The clustered red brick masses with their wonderful brick details, their interplay with the lash green foliages, the wonderful internal courts all create a complementary dialogue of built form and nature. In the book ‘An Architecure of Indepandence the Making of Modern South Asia’ Kazi Khaleed Ashraf describes the Jahangir Nagar University master plan as in the following:

  - “The site plan, which sought to retain the natural condition of the site as much as possible, places administrative and teaching buildings in the center, with student dormitories located at one end and faculty and staff residence at the other. The tilted square motif emerged out of the dual considerations of using the building volumes to create spatial enclosures, and of giving each building the same degree of sun exposure and natural ventilation.
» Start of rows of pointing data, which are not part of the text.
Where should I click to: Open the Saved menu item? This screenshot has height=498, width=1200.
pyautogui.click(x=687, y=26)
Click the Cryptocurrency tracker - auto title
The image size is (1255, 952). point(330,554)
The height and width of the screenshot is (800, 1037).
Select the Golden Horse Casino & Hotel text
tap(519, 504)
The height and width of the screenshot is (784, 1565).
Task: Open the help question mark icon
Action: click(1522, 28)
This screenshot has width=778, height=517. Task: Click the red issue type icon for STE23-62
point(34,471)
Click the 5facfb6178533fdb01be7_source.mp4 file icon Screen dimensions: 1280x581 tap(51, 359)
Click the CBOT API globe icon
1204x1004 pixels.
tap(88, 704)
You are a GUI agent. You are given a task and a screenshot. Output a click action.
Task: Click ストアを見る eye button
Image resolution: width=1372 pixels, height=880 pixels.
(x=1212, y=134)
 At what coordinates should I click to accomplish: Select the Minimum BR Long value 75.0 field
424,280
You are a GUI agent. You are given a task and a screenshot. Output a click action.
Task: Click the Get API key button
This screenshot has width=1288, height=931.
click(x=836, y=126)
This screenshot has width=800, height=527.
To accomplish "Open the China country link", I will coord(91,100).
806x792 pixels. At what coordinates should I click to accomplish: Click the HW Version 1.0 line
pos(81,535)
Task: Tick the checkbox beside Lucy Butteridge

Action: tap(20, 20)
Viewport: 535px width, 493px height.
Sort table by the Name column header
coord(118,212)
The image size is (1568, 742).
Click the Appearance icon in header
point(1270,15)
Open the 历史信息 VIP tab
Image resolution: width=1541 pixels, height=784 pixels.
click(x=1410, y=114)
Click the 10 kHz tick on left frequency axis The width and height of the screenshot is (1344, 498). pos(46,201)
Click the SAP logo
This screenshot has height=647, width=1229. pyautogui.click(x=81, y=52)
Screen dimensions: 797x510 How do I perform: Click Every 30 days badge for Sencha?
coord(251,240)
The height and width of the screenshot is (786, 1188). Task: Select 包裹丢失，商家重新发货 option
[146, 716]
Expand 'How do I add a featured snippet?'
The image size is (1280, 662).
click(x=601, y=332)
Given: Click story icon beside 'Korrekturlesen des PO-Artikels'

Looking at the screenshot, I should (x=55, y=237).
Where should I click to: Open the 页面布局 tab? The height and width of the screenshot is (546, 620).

The plan also acknowledged that the campus would be built gradually. A large part of Islam’s original plan remains unrealized.
The plans for both Jahangirnagar University and Joypurhat Housing reflect Islam’s effort to propose an alternative city, to move away from the conventional morphology of city and country. Islam believes the distinction between the two reflects a social disparity that should not be perpetuated. At the same time he proposes that traditional climatic-environmental responses should be joined with the new world of science of technology. Although both the Jahangirnagar and Joypurhat plans incorporate a certain sense of collectivity and “urban” order through the formation of communal spatial enclosures, continuous facades, and some sort of street, they also respond to the essence of dwelling in the hot-humid delta; the buildings are arrayed in the geometric plan to be receptacles for “light, green and air”.